The problem with mental illness is there is no vaccine to protect against it; given the right set of circumstances, we are all at risk of developing a mental illness. During any given month, between eight and 11 per cent of Canadian workers experience a mental illness, according to CAMH. 

That means if you have a work group of 10, it is highly likely at least one person is suffering from a mental illness. If each of these people were actually prone to violence, we would have an epidemic of violence in our workplaces. In reality, incidences of co-worker violence make the headlines precisely because they are rare. 

The second assumption is that a person with a history of mental illness has forfeited his right to privacy. It forces a disclosure about a mental illness that the person may not be ready to give. When CAMH asked Ontario workers about whether they would choose to tell their boss about a mental illness, 40 per cent said they would not. 

More than one-half of the people who would not tell their managers if they were experiencing mental illness believed disclosing would hurt their careers. That is not surprising given the fear of mental illness.

The third assumption is that mental illness is unrelenting and unremitting.

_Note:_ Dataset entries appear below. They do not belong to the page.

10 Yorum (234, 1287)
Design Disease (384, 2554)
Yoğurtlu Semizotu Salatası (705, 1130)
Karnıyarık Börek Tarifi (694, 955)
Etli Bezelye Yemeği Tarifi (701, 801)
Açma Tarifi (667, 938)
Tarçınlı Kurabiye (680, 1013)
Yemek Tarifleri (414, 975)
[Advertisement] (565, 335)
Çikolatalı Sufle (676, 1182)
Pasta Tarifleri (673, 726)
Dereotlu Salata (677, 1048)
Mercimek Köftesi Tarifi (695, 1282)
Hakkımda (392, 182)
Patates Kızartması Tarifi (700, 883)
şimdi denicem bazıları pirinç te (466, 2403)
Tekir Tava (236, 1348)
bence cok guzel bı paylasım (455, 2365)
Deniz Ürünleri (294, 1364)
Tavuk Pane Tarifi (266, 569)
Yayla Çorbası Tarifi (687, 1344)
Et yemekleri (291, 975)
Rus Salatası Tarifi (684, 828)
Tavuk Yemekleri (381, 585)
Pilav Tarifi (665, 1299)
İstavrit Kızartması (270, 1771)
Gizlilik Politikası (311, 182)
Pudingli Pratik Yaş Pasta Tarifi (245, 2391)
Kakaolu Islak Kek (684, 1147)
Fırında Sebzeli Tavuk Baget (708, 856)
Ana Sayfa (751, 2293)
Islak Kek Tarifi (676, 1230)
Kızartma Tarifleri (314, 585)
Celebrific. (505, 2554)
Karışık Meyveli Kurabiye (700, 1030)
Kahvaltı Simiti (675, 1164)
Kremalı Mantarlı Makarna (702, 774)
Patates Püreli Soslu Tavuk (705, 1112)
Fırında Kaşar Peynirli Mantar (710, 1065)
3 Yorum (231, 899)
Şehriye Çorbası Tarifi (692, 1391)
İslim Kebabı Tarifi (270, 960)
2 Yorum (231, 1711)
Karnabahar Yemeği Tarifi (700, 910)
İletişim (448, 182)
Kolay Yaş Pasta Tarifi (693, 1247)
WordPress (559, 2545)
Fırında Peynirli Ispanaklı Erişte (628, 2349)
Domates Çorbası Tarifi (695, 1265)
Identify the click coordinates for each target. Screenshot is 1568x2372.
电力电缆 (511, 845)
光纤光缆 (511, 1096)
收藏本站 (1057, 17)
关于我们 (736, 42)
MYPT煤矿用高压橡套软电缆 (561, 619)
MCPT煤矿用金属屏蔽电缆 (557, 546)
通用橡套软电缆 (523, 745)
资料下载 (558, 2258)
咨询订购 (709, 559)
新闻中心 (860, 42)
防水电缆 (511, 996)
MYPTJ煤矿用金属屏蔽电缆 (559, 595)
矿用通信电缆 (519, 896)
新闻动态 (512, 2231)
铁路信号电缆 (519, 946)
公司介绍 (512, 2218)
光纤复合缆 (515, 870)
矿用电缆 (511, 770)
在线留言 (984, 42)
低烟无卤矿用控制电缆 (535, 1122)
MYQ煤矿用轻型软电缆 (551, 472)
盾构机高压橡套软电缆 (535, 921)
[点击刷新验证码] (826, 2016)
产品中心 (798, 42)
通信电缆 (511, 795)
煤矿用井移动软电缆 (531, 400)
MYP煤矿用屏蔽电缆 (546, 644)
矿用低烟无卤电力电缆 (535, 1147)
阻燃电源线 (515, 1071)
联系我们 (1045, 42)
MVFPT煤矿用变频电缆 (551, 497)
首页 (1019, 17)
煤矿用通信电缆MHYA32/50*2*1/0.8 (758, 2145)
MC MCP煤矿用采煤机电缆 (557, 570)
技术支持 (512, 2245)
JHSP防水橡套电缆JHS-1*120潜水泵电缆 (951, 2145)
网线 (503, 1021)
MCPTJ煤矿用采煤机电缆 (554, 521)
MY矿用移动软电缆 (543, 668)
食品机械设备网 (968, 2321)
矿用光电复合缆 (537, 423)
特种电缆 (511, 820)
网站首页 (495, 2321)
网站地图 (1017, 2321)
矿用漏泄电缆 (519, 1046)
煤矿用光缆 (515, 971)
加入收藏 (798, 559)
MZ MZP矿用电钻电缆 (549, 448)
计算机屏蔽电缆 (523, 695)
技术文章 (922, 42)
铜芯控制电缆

In truth, for the majority of people, it is not. Treatments and supports have made recovery possible for most mental illnesses. 

Changing perceptions

So, should we just let mentally ill individuals into our workplaces?  In fact, it really is hard to keep them out; they may already be there or may become mentally ill after they are in. Perhaps there is another way to look at it. 

Because most Canadians are employed and because most of their waking hours are spent at work, the workplace presents an opportunity to positively influence perceptions. 

In turn, the positive experiences workers have at work can be exported to their families and friends to improve the quality of life in the community.  

Fortunately, there are effective programs like those that have been developed and tested by the Mental Health Commission of Canada, such as the Opening Minds Initiative, that help workplaces create healthy and supportive environments for all workers. It is in these types of environments that workers are willing to talk to their managers about their struggles with mental illness and are encouraged to seek help. 

Ultimately, this will lead to increased productivity for employers. In a supportive and safe environment, revealing a mental health struggle can allow an employer and worker to work together to identify solutions, build trust and confidence in one another and increase productivity. 

At the same time, it should be noted that in a less than supportive environment, a worker also has a right to workplace accommodation and does not need to disclose a diagnosis. But fear may prevent the worker from asking for help and result in her suffering in silence.  

Changes to screening processes

This is not to say workplace violence should not be prevented.  However, if police databases contain a record of violent behaviour, is it necessary to know whether it was related to a mental illness? 

Does knowing someone’s health history offer any indication of a person’s integrity or safety risk? 

In fact, some of Canada’s provinces recognize a need to limit the type of information to be released and are moving away from providing non-conviction type of information. 

Part of the rationale is based on the recognition there is a limit to the type of non-conviction-related mental illness information prospective employers need. 

For example, during the 2015 legislative session, Ontario will consider the Police Record Checks Reform Act which would limit the reporting of this type of information to employers. 

In 2015, British Columbia’s Information and Privacy Commissioner recommended that all B.C. police departments implement policies to limit the type of non-conviction information made available; the police throughout the province endorsed it. Now, efforts are being made towards bringing it into legislation.

It appears the provinces and the police are recognizing that someone’s mental health history does not offer any indication of a person’s integrity or safety risk. 

If those who are charged to serve and protect recognize this, shouldn’t those whom they are charged to protect recognize it as well?